All’opera sul canale un gruppo di burloni, lo hanno transennato per un “cedimento strutturale”. Liberato poi dai vigili
Di Laura Tonero
Foto Bruni 01.04.13 Ponte curto:il pesce d'aprile-chiuso in maniera quasi credibile il ponte
Foto Bruni 01.04.13 Ponte curto:il pesce d'aprile-chiuso in maniera quasi credibile il ponte

Ancora lui, ancora il ponte “curto”. Questa volta preso di mira dai burloni che non potevano mancare all’appuntamento con il classico scherzo del pesce d’aprile. Ieri mattina alle 7.30 alcuni appartenenti all’associazione “Iazadi” che lo scorso gennaio aveva preso parte anche al goliardico tentativo di “avvicinare” le sponde canale, ha messo sotto sequestro la passerella. Con del nastro bianco e rosso hanno bloccato l’accesso al canale e sistemato un avviso che indicava i motivi del divieto di passaggio sul ponte. Motivo: ci passa più gente del previsto e la struttura mostra dei cedimenti. Lo scherzo è durato per circa un’ora e mezza destando parecchia curiosità tra i cittadini già in giro in città e svegli di buonora. Intorno alle 9 la polizia locale è intervenuta per rimuovere il nastro che non permetteva il passaggio e liberare finalmente il ponte “curto”.

«La passerella ciclopedonale, denominata provvisoriamente "ponte curto", - scriveva la finta disposizione del gruppo tutela patrimonio, sezione ponti e passerelle, del Tribunale - a seguito del rilievo eseguito dagli esperti il 31 marzo 2013 evidenzia un notevole cedimento strutturale sulla sponda lato via Bellini». La disposizione, appesa sui due punti d’accesso della passerella, ha tratto in inganno più di qualche passante che dalle prime ore di ieri mattina, su Facebook, denunciava i lavori mal eseguiti sul ponte. «Gavevo dito mi che ieri fatto mal», scrive Giorgio. E ancora: «Quanto ci costerà adesso rimetterlo a posto?». La relazione redatta ad hoc per lo scherzo, parla di prove di stabilità e tenuta statica condotte dall’ ingegnere Edoardo Pesce «che rilevano l'inizio di una corrosione superficiale di un'ombrina di appoggio ed il successivo, ma non contingente, cedimento della stessa causa i carichi notevoli non previsti e non prevedibili in fase di progettazione».

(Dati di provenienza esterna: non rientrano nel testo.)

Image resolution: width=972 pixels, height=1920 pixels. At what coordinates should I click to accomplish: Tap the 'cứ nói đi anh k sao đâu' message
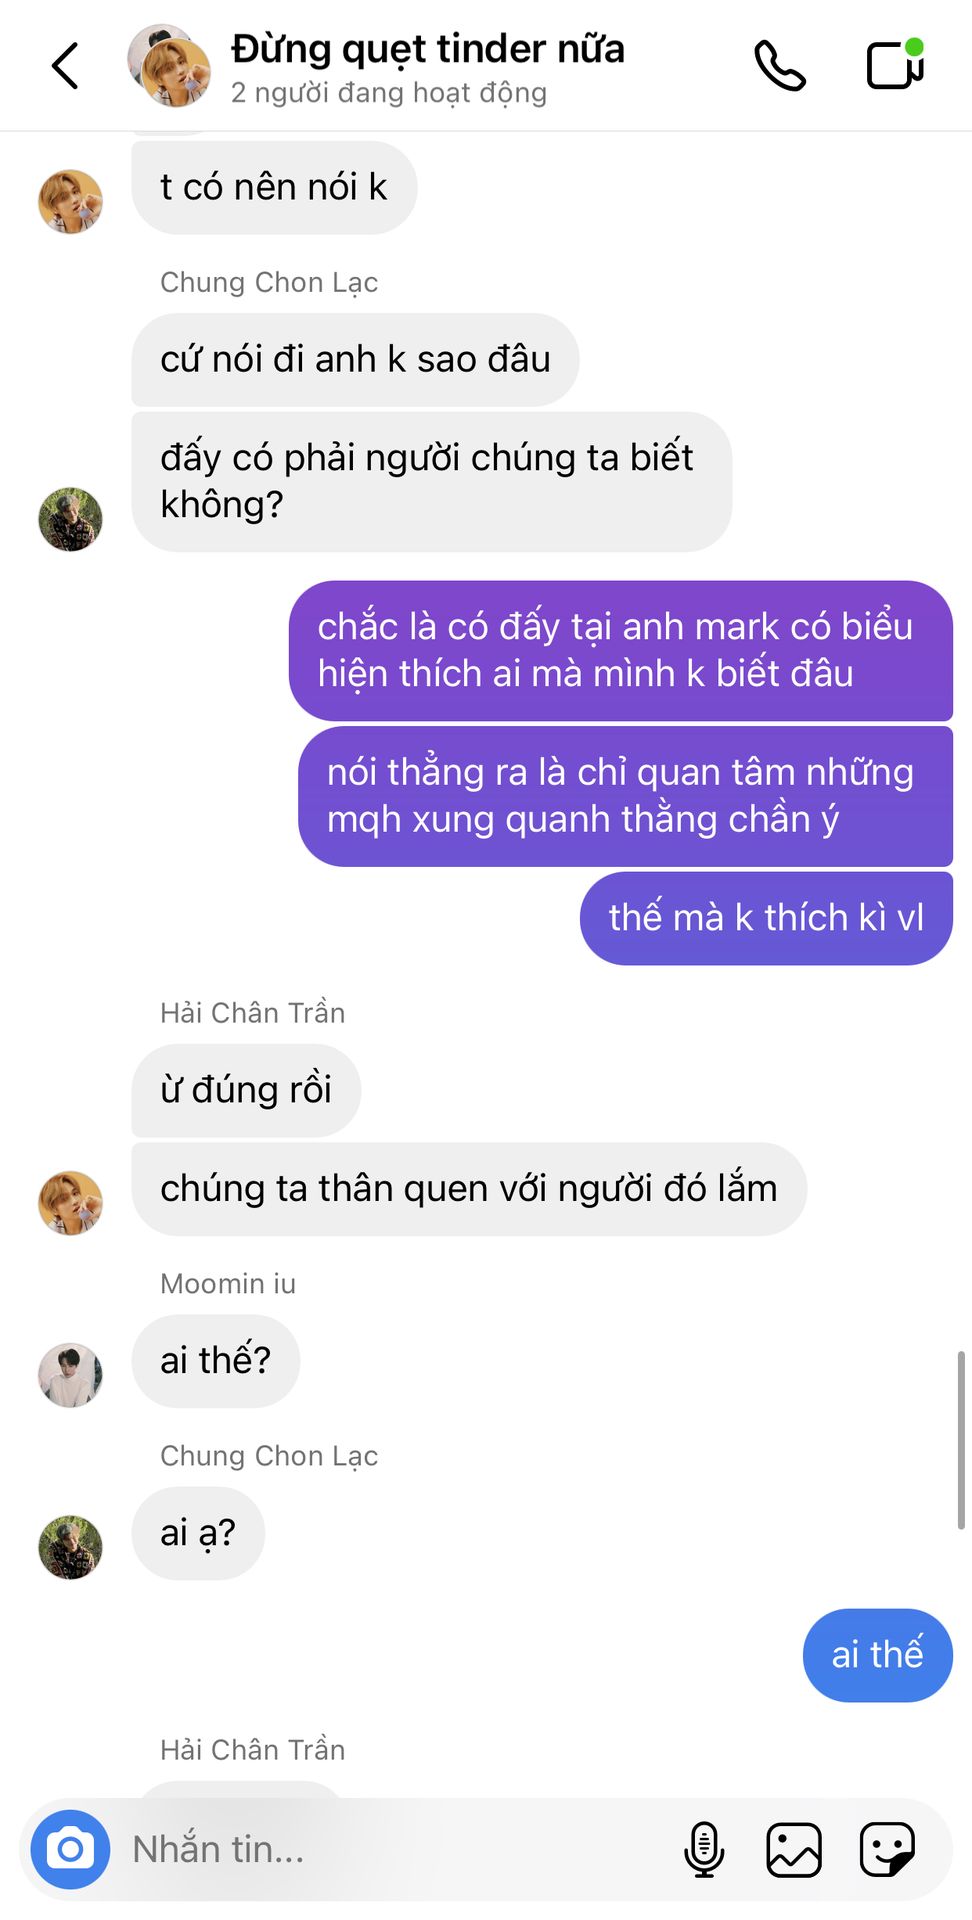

Già, perché la diposizione appesa ieri dal gruppo di bontemponi riferisce che i progettisti della passerella «stimavano – si leggeva - un transito massimo nelle ore di punta di cinquecentotrenta persone l’ora». Ma il successo del ponte “curto” ha superato le aspettative. Anche ieri, giorno di Pasquetta, il via vai sulla passerella era notevole. «Le notizie pubblicate sulla stampa – riporta la disposizione – riferiscono di un traffico pedonale che ha superato abbondantemente quello stimato in fase progettuale e quindi si dispone l'immediato sequestro della struttura stessa per consentire, nei tempi più rapidi possibile, la rimozione della passerella ciclopedonale ed il rifacimento delle sedi di appoggio delle ombrine».

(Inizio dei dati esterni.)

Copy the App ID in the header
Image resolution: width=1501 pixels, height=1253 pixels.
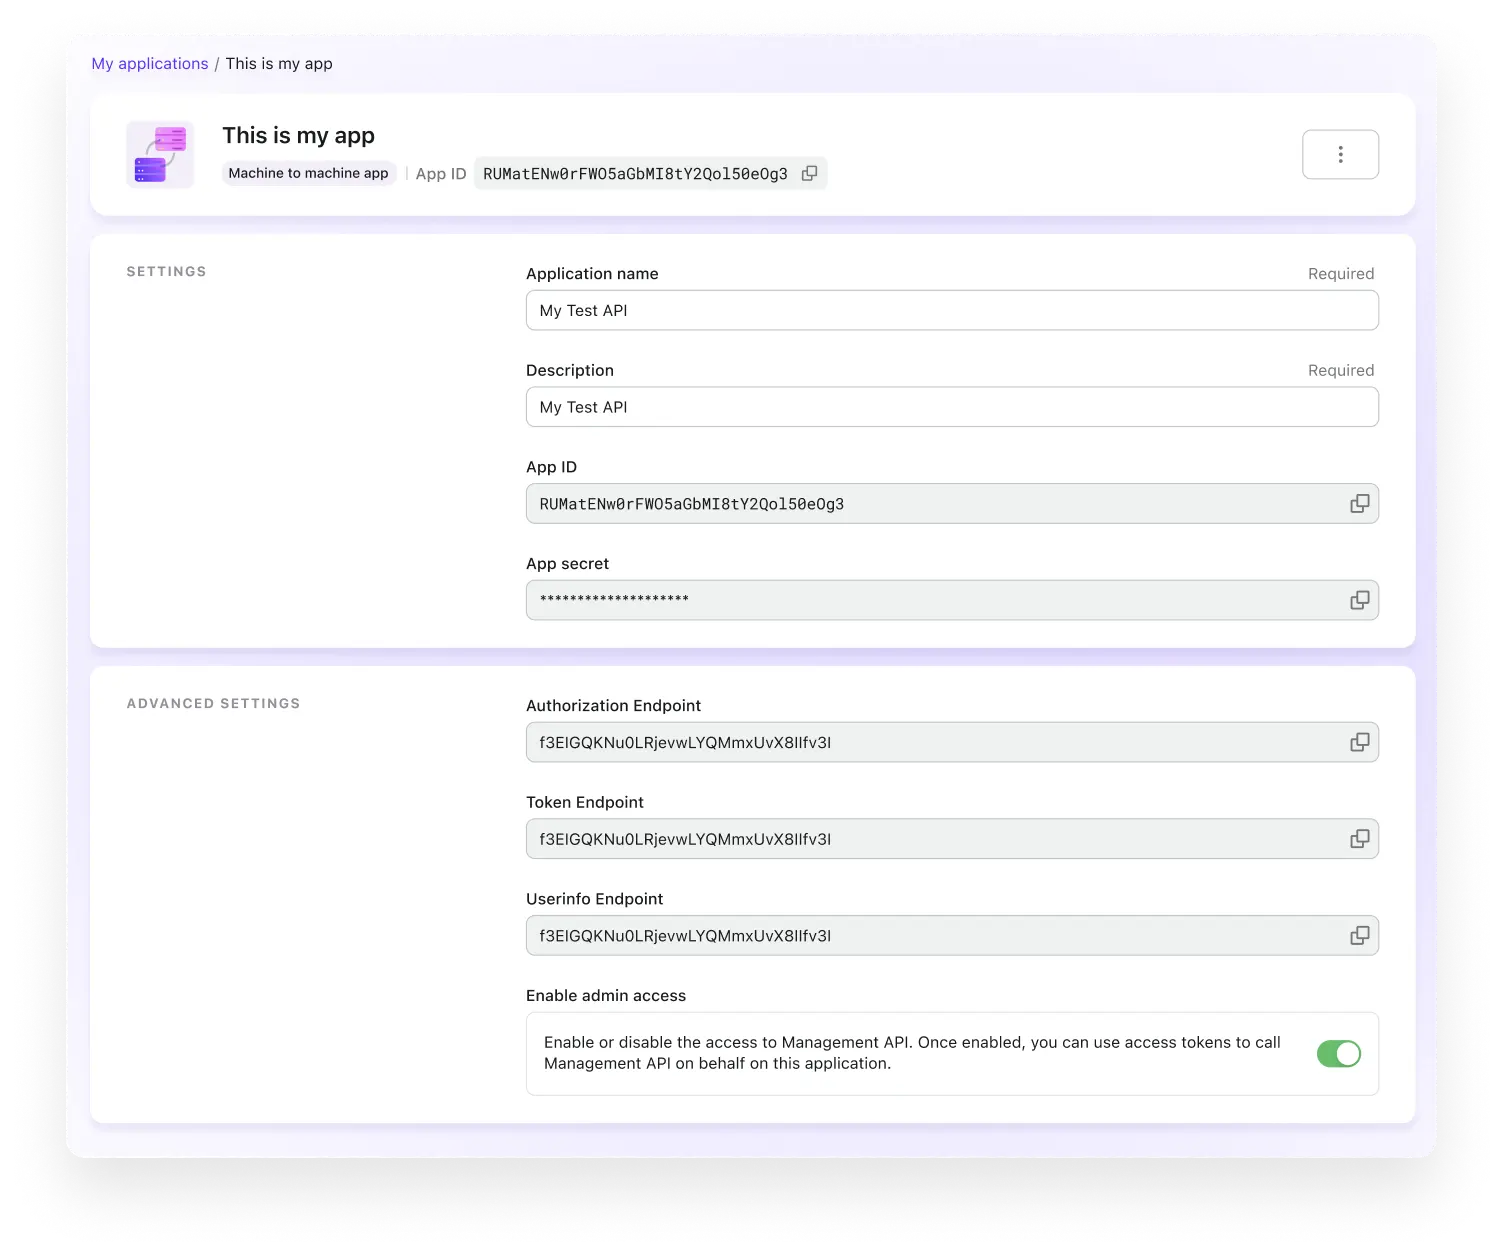point(809,173)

A firmare il provvedimento il fantomatico direttore Alvise De Ogioto. Un pesce d’aprile che l’amministrazione comunale aveva già messo in preventivo. Conoscendo la vivacità del gruppo di goliardi attori anche dello scherzo precedente, il giorno dell’inaugurazione del ponte lo stesso sindaco, Roberto Cosolini, aveva dato loro appuntamento al primo aprile. La passerella gode comunque di grande apprezzamento. Il viavai, oggi forse dettato ancora dalla curiosità più che dall’esigenza, è intenso a tutte le ore del giorno. Suggestiva e molto apprezzata l’illuminazione color azzurro che accompagna la camminata lungo il ponte dopo il tramonto.